Or you could think about it like presenting two sides of an argument, in front of a judge. Making sure your evidence actually supports your claim is one of the toughest aspects of the essay.
The method has 4 sections and 7 paragraphs overall and specific aspects need to go in each.
(I have a full a lot of helpful advice, tutorials, evidence videos in my online To K course, which you're welcome to join if you like.) And I've also created a lot of resources (videos, notes, etc) to help with with the TOK presentation, here.
The structure on this page will give you a strong foundation for your essay and then we're going to make your essay as insightful as possible.

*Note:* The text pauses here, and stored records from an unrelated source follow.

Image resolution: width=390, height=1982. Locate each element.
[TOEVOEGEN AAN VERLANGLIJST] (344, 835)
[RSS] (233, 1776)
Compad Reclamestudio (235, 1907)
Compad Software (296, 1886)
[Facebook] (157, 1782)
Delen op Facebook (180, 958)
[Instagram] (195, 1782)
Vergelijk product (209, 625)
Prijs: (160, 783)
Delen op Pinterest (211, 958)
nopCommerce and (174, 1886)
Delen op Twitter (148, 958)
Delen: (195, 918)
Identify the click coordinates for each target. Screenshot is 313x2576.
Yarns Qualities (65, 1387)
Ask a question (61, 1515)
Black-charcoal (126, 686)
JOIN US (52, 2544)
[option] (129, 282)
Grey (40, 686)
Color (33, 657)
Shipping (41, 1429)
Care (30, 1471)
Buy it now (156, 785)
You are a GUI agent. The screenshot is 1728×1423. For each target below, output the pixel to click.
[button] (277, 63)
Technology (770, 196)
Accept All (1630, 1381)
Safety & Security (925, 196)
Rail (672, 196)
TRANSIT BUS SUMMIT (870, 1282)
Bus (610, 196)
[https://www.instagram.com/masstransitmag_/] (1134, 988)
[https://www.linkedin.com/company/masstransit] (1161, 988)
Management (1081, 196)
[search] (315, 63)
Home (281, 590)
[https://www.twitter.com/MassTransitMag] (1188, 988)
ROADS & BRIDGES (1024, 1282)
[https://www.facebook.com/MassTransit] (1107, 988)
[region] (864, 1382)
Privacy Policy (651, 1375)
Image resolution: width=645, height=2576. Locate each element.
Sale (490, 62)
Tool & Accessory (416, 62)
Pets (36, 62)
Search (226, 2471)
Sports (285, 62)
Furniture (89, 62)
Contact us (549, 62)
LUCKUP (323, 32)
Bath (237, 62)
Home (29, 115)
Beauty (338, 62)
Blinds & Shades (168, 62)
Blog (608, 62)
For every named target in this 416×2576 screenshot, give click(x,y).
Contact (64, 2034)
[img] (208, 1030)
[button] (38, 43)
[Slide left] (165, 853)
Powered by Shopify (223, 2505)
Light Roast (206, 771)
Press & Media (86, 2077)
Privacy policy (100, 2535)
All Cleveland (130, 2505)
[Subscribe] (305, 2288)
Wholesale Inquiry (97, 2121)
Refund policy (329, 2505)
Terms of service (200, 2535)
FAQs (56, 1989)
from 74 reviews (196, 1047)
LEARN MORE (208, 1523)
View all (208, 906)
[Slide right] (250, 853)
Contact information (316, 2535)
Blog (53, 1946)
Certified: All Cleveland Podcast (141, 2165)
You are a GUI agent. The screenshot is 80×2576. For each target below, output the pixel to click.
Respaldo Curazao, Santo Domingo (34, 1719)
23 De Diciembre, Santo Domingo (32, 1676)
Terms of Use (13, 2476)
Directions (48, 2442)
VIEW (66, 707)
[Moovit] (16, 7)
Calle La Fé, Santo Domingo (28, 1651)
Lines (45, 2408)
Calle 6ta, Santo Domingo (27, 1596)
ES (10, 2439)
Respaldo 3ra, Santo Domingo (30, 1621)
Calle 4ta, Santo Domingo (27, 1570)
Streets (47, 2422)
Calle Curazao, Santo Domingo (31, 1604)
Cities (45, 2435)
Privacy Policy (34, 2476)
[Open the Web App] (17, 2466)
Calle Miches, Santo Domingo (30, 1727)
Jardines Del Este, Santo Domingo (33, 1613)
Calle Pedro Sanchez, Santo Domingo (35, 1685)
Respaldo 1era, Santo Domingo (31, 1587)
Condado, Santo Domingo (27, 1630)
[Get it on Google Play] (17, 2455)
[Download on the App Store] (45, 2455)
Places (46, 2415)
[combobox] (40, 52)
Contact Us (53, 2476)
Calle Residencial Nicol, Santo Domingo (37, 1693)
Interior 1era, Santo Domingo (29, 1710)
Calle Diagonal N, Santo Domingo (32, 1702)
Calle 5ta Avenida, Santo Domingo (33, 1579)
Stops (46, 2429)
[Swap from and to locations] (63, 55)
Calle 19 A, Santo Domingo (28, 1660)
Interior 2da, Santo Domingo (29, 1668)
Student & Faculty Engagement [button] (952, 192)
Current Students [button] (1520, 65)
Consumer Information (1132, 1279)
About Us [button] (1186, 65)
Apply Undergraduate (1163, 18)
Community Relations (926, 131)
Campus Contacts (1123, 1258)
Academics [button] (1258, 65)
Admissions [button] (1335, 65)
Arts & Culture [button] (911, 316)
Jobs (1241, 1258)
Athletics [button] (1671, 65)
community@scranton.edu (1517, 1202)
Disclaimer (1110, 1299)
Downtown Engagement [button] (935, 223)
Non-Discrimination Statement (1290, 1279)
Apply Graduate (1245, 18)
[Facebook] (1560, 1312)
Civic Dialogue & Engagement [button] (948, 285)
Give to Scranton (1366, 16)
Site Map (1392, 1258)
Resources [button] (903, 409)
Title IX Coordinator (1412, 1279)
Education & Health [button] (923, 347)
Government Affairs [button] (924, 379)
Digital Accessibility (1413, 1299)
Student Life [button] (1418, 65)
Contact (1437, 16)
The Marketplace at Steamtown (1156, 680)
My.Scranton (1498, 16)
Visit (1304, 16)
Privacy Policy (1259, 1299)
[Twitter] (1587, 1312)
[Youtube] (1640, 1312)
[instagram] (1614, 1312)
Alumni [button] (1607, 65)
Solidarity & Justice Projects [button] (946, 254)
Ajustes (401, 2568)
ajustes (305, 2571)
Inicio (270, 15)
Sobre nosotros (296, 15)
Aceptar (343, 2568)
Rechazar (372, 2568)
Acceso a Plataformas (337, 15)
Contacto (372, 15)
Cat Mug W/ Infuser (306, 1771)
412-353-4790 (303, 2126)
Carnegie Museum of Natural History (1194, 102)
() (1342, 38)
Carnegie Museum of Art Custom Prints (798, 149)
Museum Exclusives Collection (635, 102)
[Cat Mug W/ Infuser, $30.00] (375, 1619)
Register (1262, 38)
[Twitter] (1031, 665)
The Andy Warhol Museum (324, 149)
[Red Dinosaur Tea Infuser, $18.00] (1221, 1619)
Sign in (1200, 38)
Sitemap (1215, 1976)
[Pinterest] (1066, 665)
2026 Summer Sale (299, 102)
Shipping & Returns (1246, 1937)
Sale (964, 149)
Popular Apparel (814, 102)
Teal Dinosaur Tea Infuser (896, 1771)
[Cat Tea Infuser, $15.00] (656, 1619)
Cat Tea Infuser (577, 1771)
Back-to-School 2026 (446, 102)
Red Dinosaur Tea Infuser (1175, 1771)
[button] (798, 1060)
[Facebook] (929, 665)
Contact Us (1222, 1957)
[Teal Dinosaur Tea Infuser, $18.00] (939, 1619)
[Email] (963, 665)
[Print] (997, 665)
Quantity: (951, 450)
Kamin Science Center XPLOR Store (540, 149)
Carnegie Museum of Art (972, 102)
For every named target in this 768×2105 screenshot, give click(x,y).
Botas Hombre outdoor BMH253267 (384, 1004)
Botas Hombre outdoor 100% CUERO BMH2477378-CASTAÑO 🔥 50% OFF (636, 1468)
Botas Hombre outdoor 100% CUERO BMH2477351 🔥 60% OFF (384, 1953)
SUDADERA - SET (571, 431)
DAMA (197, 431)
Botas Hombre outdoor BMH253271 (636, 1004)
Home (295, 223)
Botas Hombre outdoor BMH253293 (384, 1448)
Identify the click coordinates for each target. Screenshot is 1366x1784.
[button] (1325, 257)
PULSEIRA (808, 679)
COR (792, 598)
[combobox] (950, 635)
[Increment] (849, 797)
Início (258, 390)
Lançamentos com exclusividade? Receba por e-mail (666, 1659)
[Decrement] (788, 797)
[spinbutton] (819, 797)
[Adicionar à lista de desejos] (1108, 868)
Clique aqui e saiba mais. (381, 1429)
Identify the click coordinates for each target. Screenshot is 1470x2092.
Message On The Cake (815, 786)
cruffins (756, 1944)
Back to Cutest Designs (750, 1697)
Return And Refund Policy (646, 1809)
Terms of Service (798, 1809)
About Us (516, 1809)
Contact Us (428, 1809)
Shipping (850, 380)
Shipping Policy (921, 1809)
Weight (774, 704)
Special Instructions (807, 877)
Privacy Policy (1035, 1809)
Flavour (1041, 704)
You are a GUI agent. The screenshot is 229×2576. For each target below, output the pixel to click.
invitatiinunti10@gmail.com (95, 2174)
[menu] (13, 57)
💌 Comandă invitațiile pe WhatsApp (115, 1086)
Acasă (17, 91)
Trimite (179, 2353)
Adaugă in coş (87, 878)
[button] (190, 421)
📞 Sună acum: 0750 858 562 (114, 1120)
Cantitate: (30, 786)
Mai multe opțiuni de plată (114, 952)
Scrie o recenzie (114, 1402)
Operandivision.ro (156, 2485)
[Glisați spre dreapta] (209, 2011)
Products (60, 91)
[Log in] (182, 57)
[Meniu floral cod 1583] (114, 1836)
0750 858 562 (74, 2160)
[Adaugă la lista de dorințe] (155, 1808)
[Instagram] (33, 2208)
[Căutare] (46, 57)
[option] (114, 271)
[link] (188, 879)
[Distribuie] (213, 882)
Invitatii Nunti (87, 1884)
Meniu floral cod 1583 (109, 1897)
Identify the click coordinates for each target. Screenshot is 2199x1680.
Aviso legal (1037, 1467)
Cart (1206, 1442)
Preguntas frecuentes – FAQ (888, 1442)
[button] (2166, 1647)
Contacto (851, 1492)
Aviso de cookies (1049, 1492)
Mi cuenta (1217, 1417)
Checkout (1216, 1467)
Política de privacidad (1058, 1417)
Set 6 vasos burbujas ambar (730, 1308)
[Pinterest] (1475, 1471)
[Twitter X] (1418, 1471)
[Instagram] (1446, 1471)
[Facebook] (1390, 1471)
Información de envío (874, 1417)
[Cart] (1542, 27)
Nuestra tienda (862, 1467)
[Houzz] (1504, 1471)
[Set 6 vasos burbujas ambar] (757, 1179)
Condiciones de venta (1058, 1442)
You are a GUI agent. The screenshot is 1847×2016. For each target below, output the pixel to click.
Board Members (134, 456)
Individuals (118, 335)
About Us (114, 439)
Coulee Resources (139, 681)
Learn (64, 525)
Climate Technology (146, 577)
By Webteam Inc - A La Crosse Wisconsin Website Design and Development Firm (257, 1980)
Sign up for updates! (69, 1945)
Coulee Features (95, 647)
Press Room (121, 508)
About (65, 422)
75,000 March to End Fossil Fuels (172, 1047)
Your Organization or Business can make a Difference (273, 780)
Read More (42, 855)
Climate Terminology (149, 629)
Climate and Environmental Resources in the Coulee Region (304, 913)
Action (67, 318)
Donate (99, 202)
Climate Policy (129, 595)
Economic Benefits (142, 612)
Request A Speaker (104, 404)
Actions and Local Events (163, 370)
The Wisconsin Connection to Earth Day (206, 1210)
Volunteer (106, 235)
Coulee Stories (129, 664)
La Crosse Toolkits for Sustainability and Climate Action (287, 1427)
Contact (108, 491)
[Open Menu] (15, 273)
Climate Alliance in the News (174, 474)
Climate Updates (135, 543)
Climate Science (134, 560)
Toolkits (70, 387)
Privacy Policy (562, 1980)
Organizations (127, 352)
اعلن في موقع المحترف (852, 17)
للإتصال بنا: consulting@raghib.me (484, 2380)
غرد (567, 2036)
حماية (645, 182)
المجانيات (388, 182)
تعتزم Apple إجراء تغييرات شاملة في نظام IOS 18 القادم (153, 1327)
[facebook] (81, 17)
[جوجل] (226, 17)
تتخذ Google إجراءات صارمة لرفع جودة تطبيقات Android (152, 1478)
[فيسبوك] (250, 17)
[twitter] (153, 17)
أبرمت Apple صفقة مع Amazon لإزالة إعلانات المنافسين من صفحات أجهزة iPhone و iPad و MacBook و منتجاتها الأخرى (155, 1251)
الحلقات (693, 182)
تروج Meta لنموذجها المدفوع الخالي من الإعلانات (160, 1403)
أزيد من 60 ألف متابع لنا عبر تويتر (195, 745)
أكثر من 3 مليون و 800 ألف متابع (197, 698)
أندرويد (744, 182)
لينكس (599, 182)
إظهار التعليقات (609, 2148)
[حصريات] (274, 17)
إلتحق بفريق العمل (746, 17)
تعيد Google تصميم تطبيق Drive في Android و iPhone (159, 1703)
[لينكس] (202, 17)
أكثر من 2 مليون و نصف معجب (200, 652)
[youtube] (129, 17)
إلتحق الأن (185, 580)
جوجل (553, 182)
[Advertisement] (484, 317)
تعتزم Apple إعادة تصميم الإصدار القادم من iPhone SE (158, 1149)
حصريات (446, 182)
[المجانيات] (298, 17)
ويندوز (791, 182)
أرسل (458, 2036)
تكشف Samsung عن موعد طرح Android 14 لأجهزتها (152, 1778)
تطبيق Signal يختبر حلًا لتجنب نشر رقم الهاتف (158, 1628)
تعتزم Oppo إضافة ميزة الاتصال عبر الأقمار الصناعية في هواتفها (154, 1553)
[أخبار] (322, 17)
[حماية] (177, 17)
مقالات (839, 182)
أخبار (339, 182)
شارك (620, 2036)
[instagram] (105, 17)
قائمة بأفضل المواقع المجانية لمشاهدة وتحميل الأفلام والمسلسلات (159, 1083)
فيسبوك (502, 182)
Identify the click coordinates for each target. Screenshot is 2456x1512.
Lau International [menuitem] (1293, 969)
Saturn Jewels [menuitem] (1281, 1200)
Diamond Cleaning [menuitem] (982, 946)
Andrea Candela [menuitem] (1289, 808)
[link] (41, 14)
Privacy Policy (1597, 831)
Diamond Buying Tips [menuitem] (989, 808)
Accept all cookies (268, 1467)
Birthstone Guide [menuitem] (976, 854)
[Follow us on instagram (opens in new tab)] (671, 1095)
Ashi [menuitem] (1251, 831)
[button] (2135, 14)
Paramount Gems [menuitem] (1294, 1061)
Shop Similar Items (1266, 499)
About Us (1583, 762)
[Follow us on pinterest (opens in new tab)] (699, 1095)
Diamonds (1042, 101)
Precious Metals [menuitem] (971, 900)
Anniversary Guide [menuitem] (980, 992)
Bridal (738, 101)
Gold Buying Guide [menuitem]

Vasudeva informs Siddhartha that “the river has taught” (Page 86) him to listen, giving the river a human characteristic.
By experiencing and understanding the ever changing river, Siddhartha can finally become one with...
Siddhartha is mystified by the Buddha’s words, which carried to his listeners “like a star in the heavens,” (Page 23).
Hesse uses a lofty simile to describe the holiness and incredible influence of the Buddha’s words, to make it all the more surprising that Siddhartha rejects the teachings.
Each body section will look at a certain area of knowledge or way of knowing.
Hesse suggests that knowledge is communicable, but wisdom must be gained from experience.
Hesse conveys this message through figurative language, foils, allusions, and symbols.
Hesse’s theme in regards to knowledge only being communicable, and that true wisdom can only be acquired from trial and error, is evident in the figurative language that he uses so eloquently.
Shortly after Siddhartha embraces the enduring Samanas, he realizes that completely denying the six Ripus is folly and will not break the endless cycle of Samsara.